**GIVEN RECORDS**
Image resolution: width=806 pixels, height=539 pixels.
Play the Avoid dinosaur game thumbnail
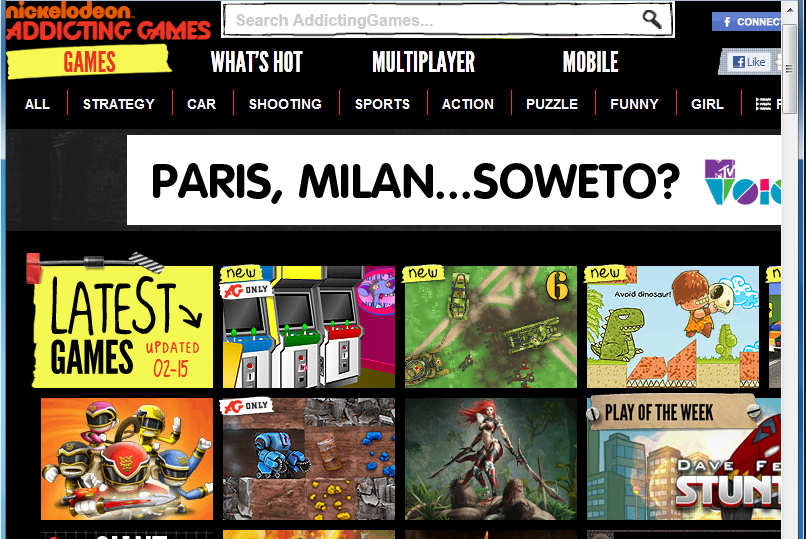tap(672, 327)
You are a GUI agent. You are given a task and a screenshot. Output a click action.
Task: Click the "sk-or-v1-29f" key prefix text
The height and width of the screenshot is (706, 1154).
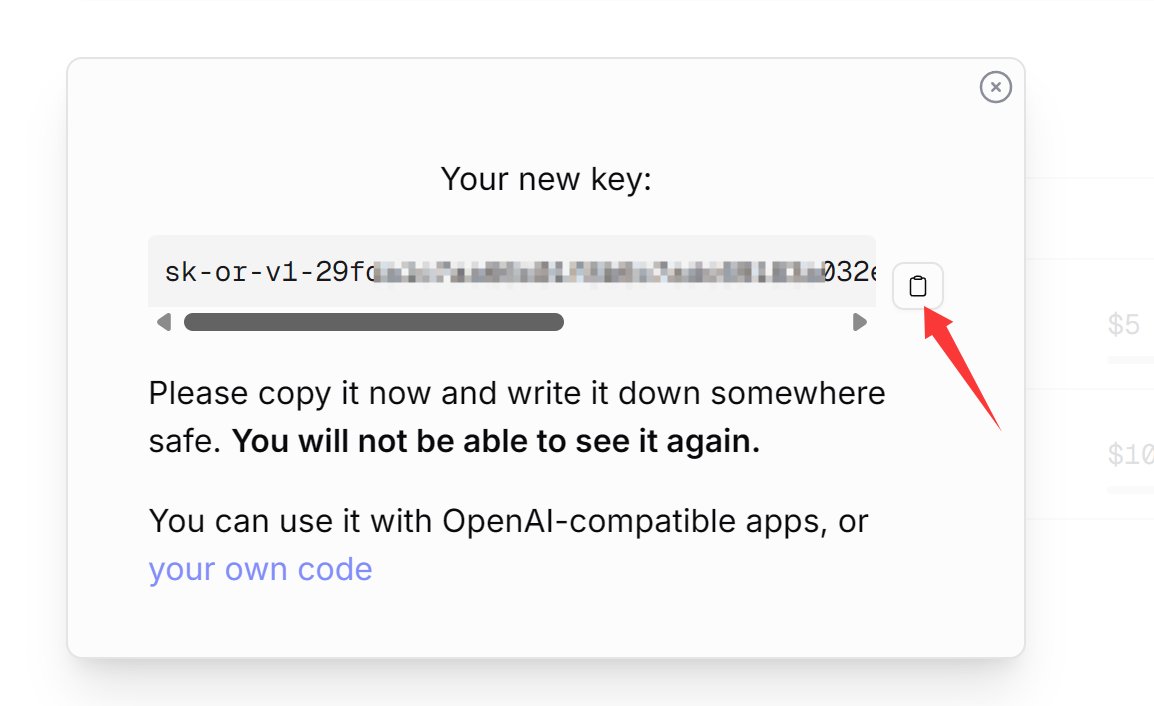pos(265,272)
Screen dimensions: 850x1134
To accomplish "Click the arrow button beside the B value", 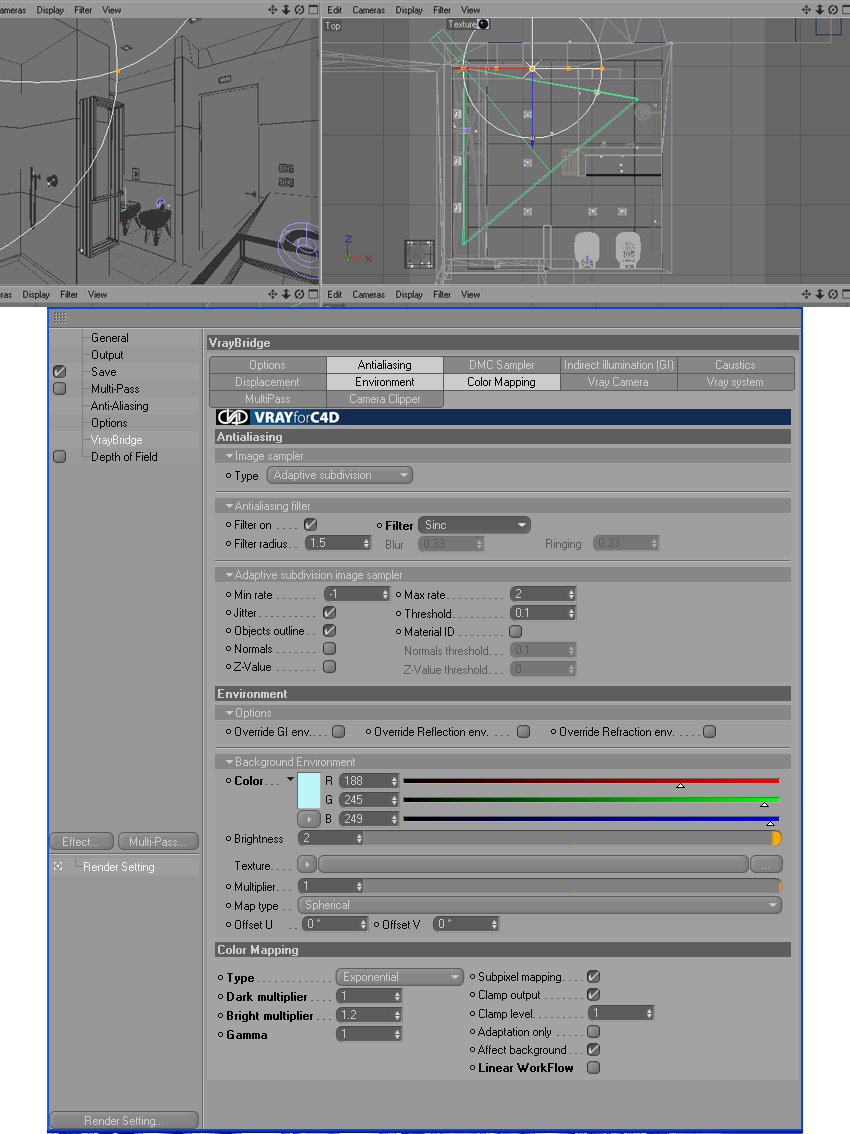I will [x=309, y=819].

--

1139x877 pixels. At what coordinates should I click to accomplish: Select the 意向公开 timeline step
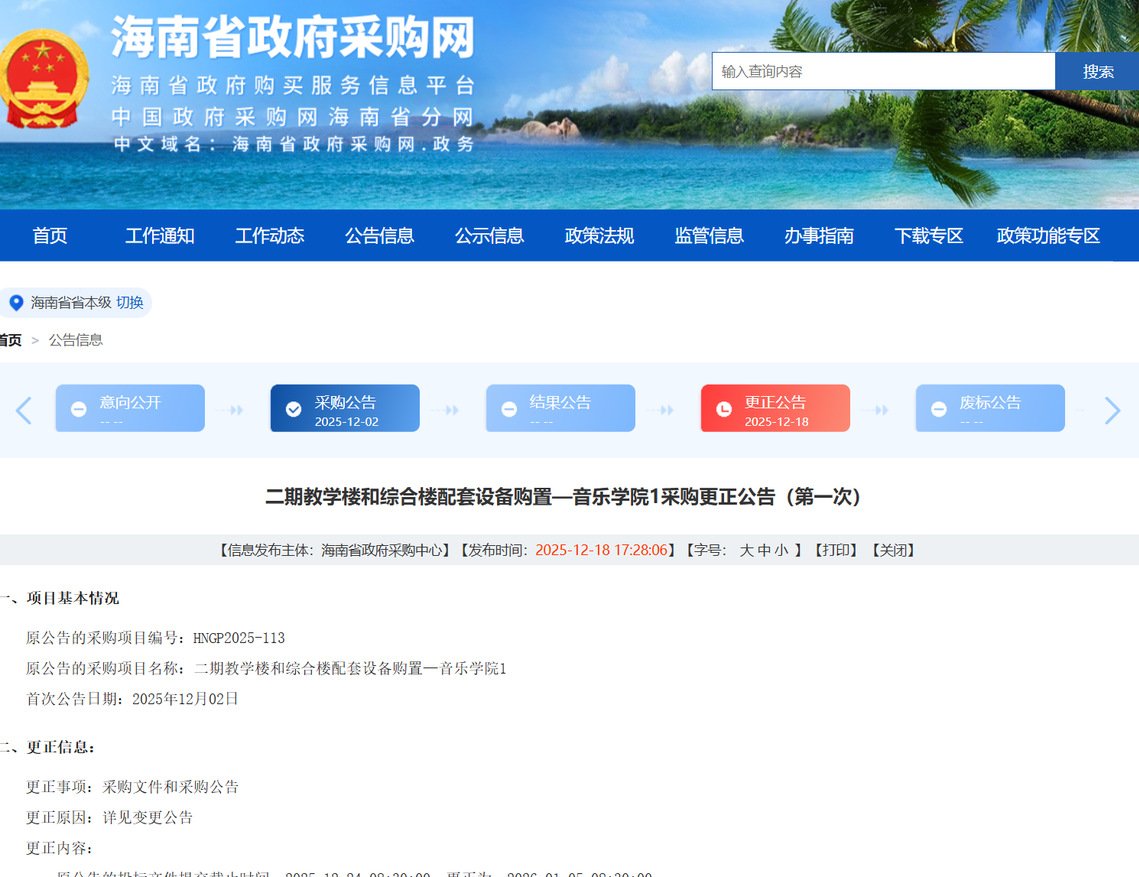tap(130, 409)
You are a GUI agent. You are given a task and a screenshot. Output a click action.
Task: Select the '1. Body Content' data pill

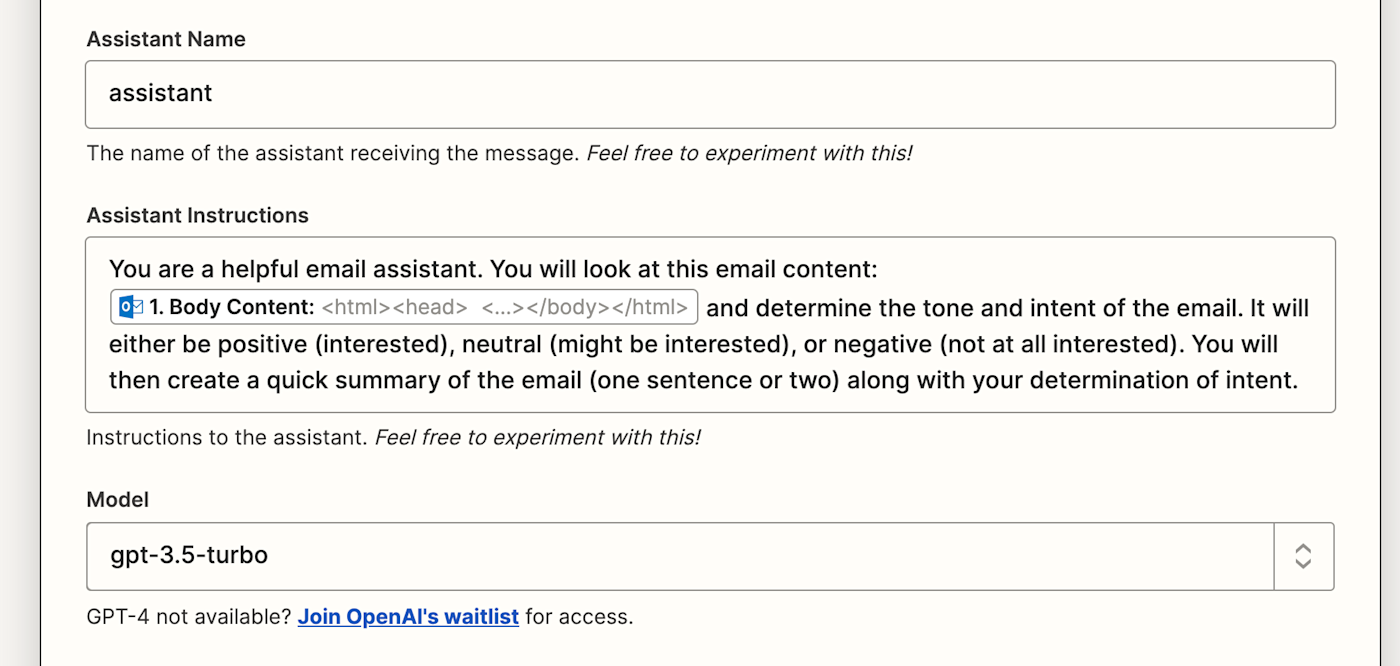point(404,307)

==

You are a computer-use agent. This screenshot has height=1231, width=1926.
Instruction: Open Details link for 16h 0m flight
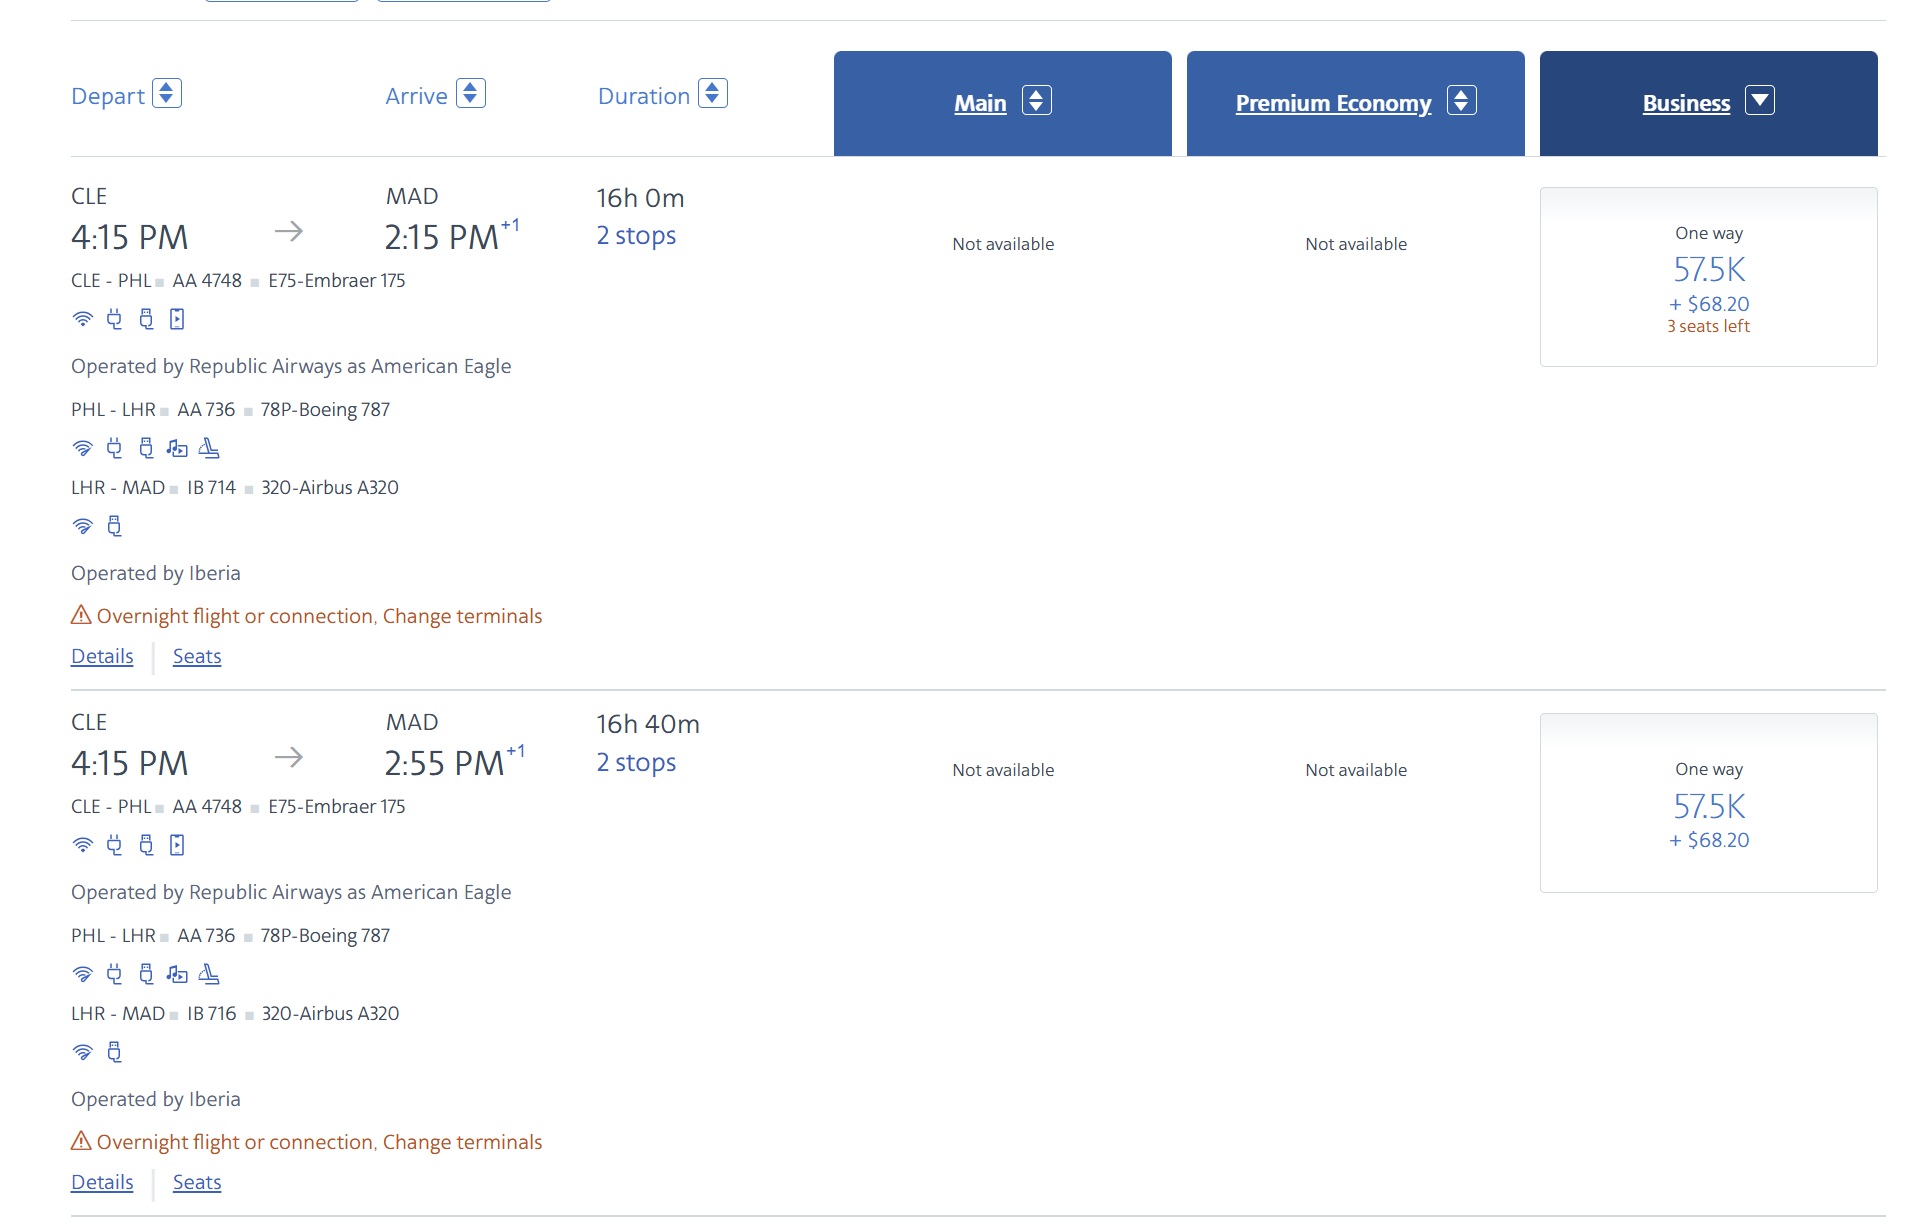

**ASSIGNMENT**
Make an exact copy of the lines above, beginning with the line with "Play the Avoid dinosaur game thumbnail" and ending with the line with "Screen dimensions: 850x1134", and keep the pictures out of it.

**EXERCISE OUTPUT**
Play the Avoid dinosaur game thumbnail
tap(672, 327)
You are a GUI agent. You are given a task and a screenshot. Output a click action.
Task: Click the "sk-or-v1-29f" key prefix text
The height and width of the screenshot is (706, 1154).
pos(265,272)
Screen dimensions: 850x1134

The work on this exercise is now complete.